### Record list ###

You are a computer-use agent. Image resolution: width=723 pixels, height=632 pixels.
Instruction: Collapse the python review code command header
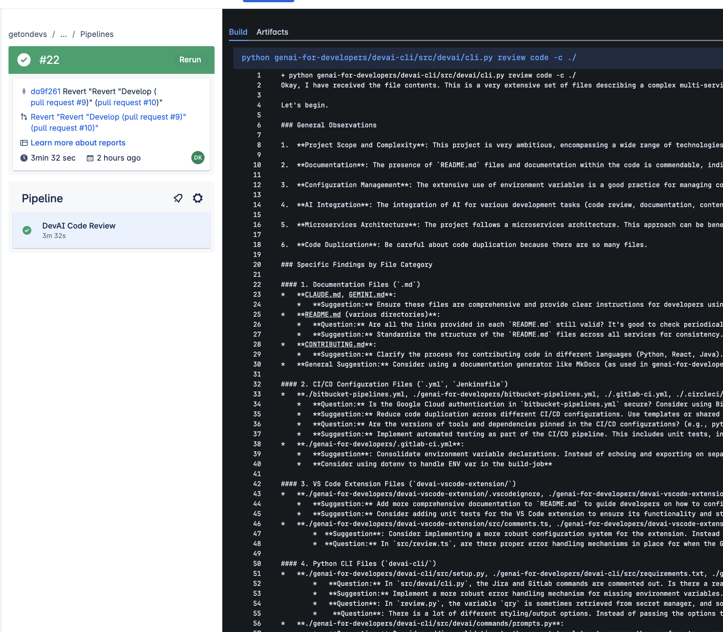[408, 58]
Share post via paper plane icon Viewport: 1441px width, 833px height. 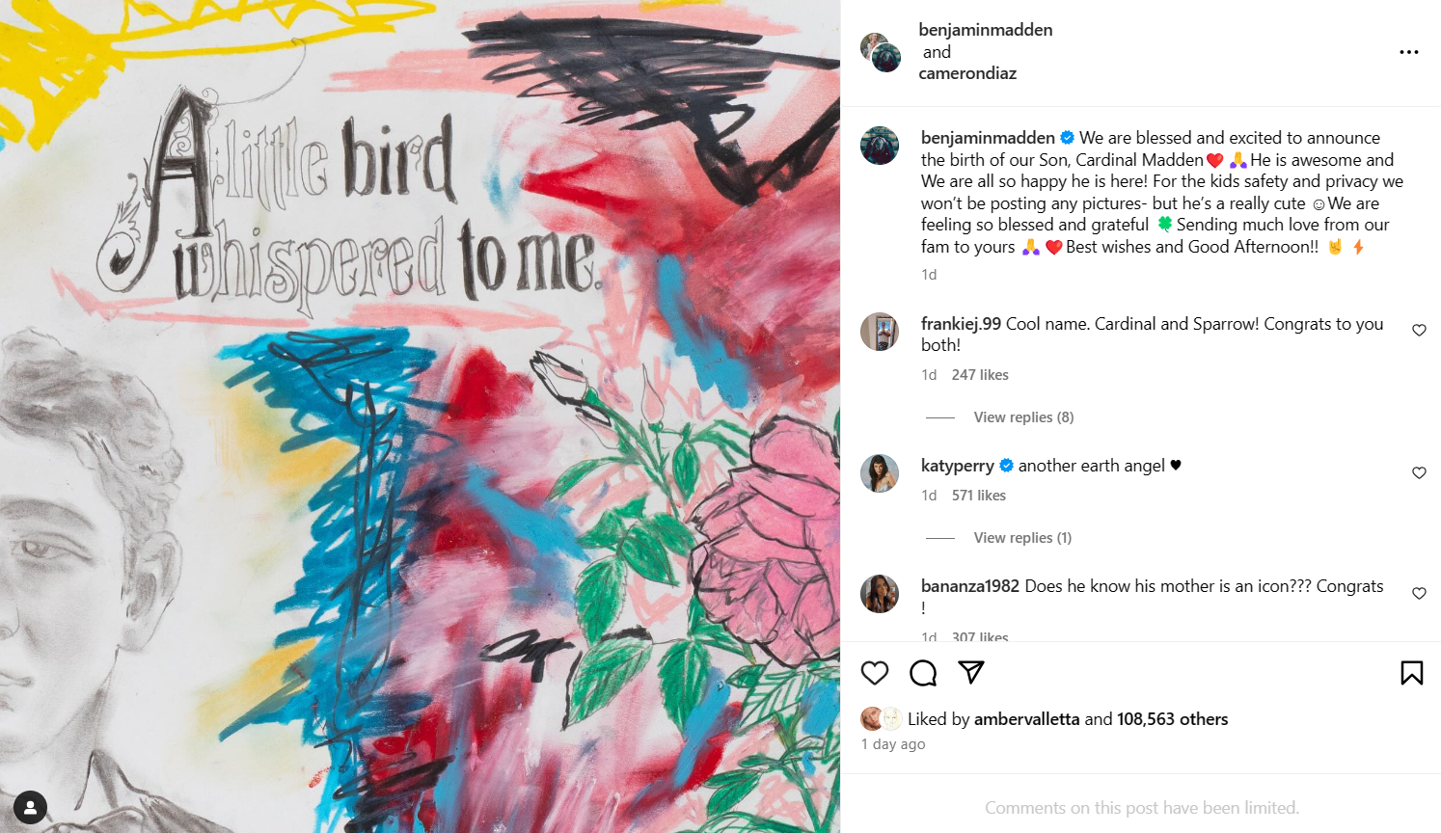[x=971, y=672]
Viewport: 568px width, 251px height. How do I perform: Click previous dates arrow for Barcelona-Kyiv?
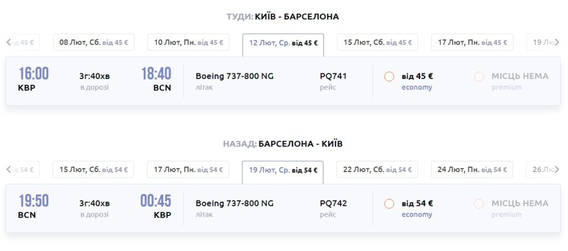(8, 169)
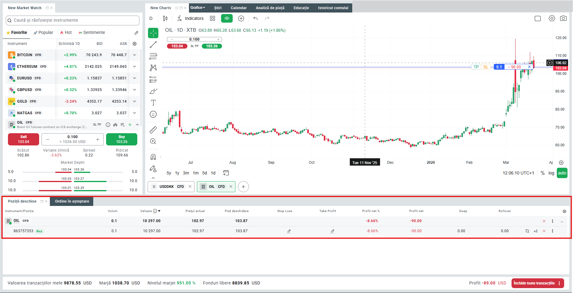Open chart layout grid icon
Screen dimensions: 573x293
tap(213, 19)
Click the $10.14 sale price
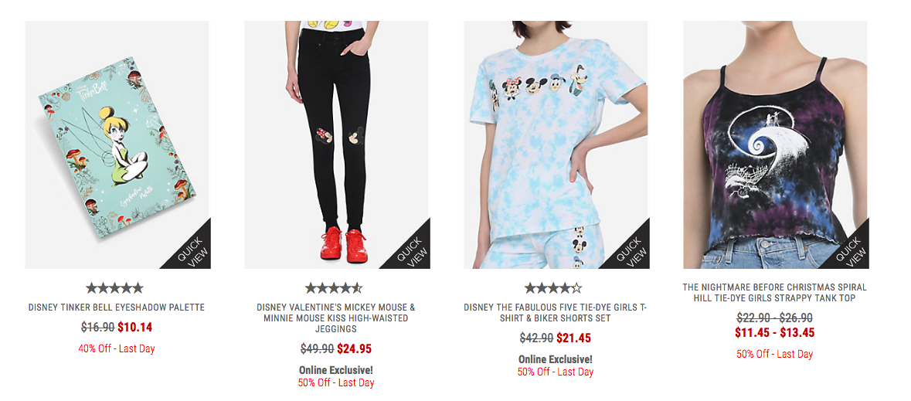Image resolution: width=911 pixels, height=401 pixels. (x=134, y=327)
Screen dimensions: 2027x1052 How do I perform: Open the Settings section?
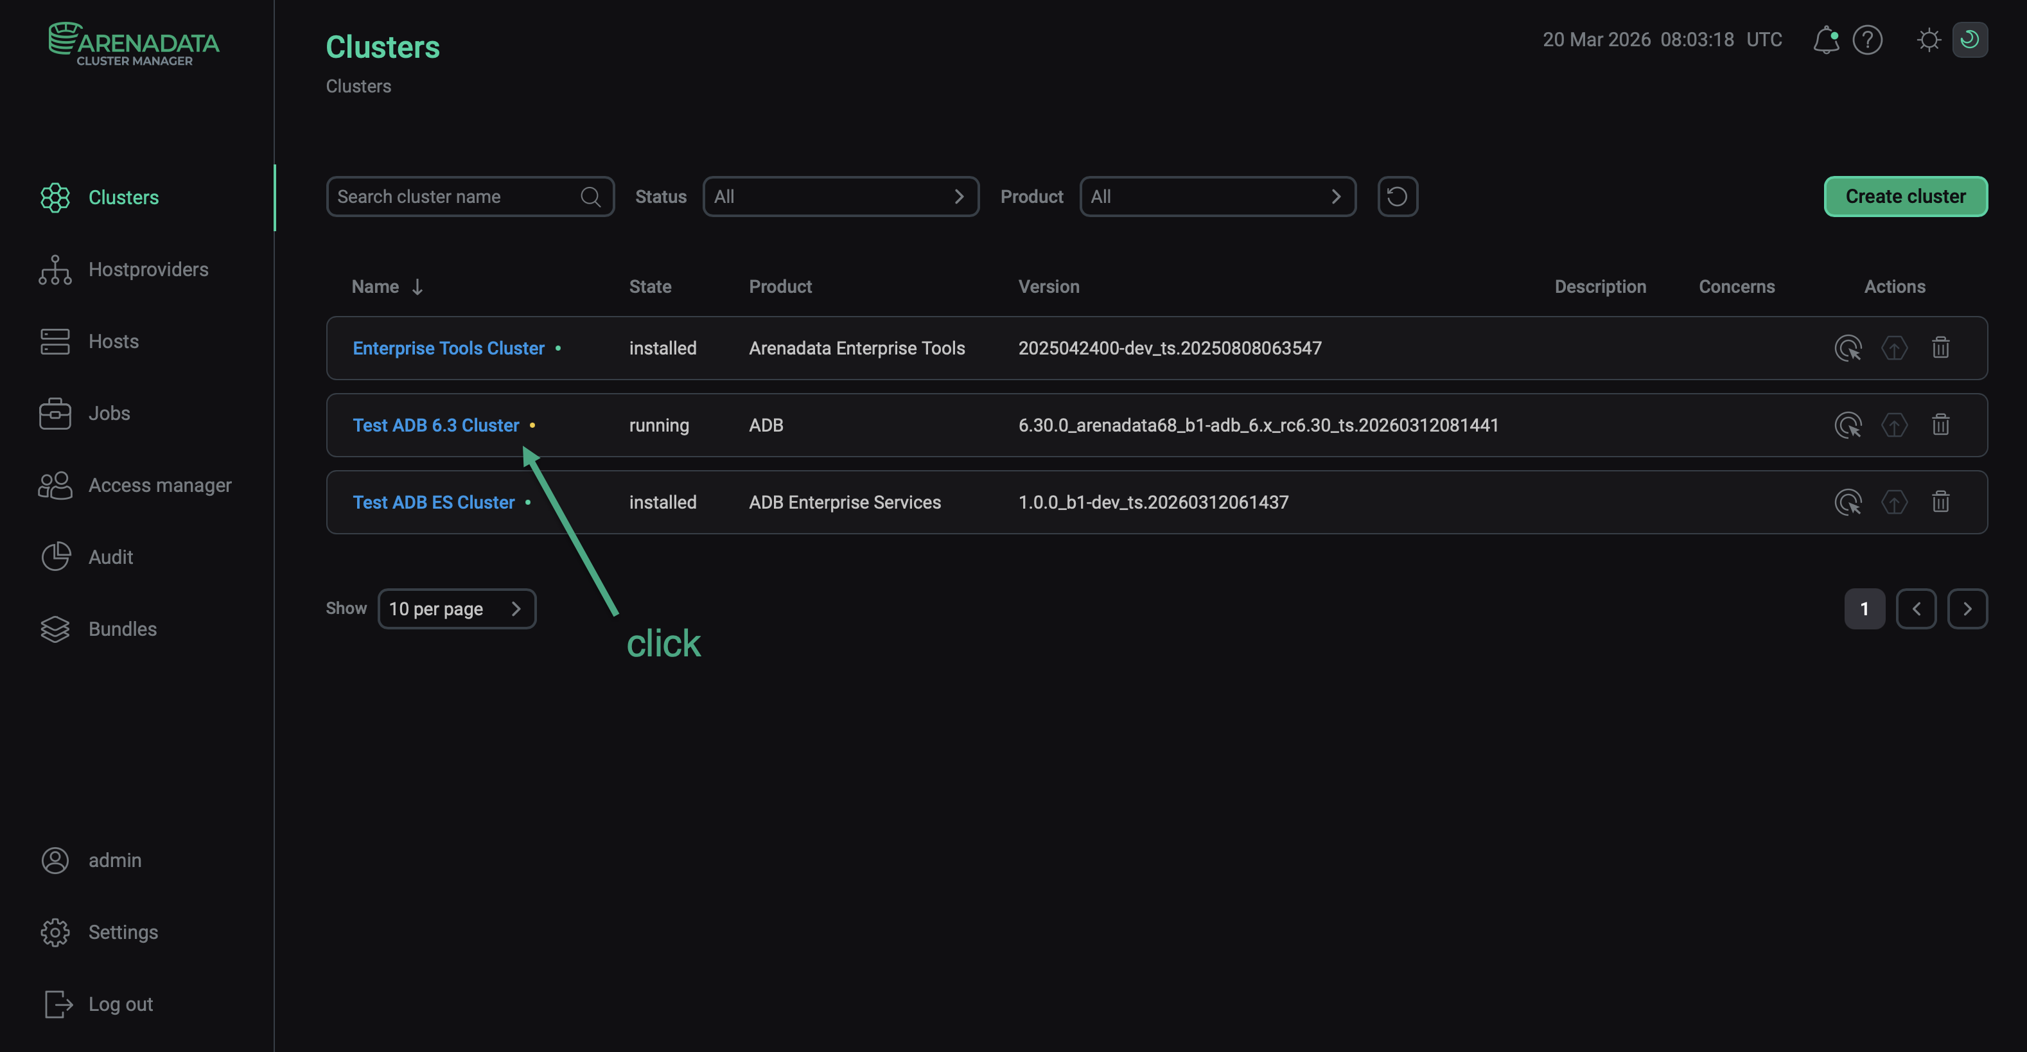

###

**What is needed**
Repeat the rows starting at the line containing "Viewport: 568px width, 251px" and ending at the line containing "Image resolution: width=911", substituting "Select" for "Click" and changing nothing else. Leave the pictures out of your answer.

**Answer for the task**
Viewport: 568px width, 251px height. How do I perform: Select previous dates arrow for Barcelona-Kyiv?
(8, 169)
Open chart layout grid icon
Screen dimensions: 573x293
tap(213, 19)
Select the $10.14 sale price
Image resolution: width=911 pixels, height=401 pixels. (x=134, y=327)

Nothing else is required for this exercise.